_EXTRAIT DU TEXTE_
------------------------------

A travers la région, les agriculteurs des Caraïbes recherchent des données climatiques fiables pour les aider à prendre de meilleures décisions au cours de la planification de leurs cultures. Pour répondre à cette demande, l'Union européenne et le groupe de l'Afrique, des Caraïbes et du Pacifique (ACP) sont en train de former des météorologues pour qu’ils interagissent directement avec les fermiers pour fournir des informations fiables et opportunes sur les conditions météorologiques.

Des bulletins agricoles mensuels ou trimestriels discutent également des effets possibles que la météo prévue par les agro-météorologues aura sur l'agriculture.

La Jamaïque a également lancé un site web destiné à fournir des prévisions météo deux fois par jour aux agriculteurs. Les fermiers peuvent entrer le nom de leur localité pour des informations détaillées sur la température, l'humidité, la vitesse du vent et d'autres données pertinentes.

La formation des agro-météorologues et la publication des bulletins font partie d'un projet plus vaste de l'UE-ACP appelé l'Initiative agro- météorologique des Caraïbes (CAMI), dont l'objectif est d'améliorer la productivité agricole dans la région à travers “l’amélioration de la diffusion et de l'application des informations sur la météo et le climat en utilisant une approche intégrée et coordonnée”.

------------------------------

_DONNÉES AFFICHÉES_
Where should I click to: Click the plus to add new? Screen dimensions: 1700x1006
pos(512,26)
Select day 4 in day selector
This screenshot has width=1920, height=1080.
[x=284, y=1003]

------------------------------

_CONSIGNE_
Rédigez la suite du texte sur la météo au service des agriculteurs des Caraïbes, en commençant après sa dernière phrase.

_ZONE DE RÉPONSE_
Les partenaires de la CAMI incluent, entre autres, l'Institut des Caraïbes pour la Météorologie et l'hydrologie et l'Institut de recherches agricoles et de développement des Caraïbes (CARDI).

Dr Leslie Simpson a déclaré que les agriculteurs des Caraïbes ont été dans le besoin terrible de “l’accès aux informations sur ce qui se passe et ce qui devrait arriver concernant les changements climatiques, et ensuite aux informations sur la façon dont ils peuvent faire face à ces changements et aux risques”.

Les fermiers participant aux ateliers co-parrainés par le CARDI “posaient toujours les questions: 'Quand allons-nous planter? Quand la pluie va-t- elle commencer?'”, a indiqué Dr Simpson, qui est la spécialiste de la gestion des ressources naturelles chargée des changements climatiques au CARDI.

L'augmentation de la variabilité du climat de la région et les effets des changements climatiques font qu'il est difficile pour les fermiers de déterminer le meilleur moment pour planter leurs cultures, puisque le type de culture plantée à un moment donné de l'année dépend de la quantité de pluie prévue.

Des discussions à l'échelle régionale avec les agriculteurs ont révélé que les besoins prioritaires étaient pour des prévisions climatiques saisonnières et entre les années, la prévision pour la fréquence des maladies des cultures et des insectes nuisibles, et des informations climatiques et météorologiques favorables à l’utilisateur.

Dr Simpson a déclaré que “faire face à la variabilité de la situation météorologique actuelle constitue la première étape [pour les fermiers] dans la lutte contre tout changement climatique futur”.

La CAMI note que “les prévisions à court terme sont normalement disponibles un jour d'avance, mais les pratiques agricoles modernes…exigent des prévisions météorologiques avec un délai de préparation plus grand qui permettent aux agriculteurs de prendre des mesures d'amélioration”.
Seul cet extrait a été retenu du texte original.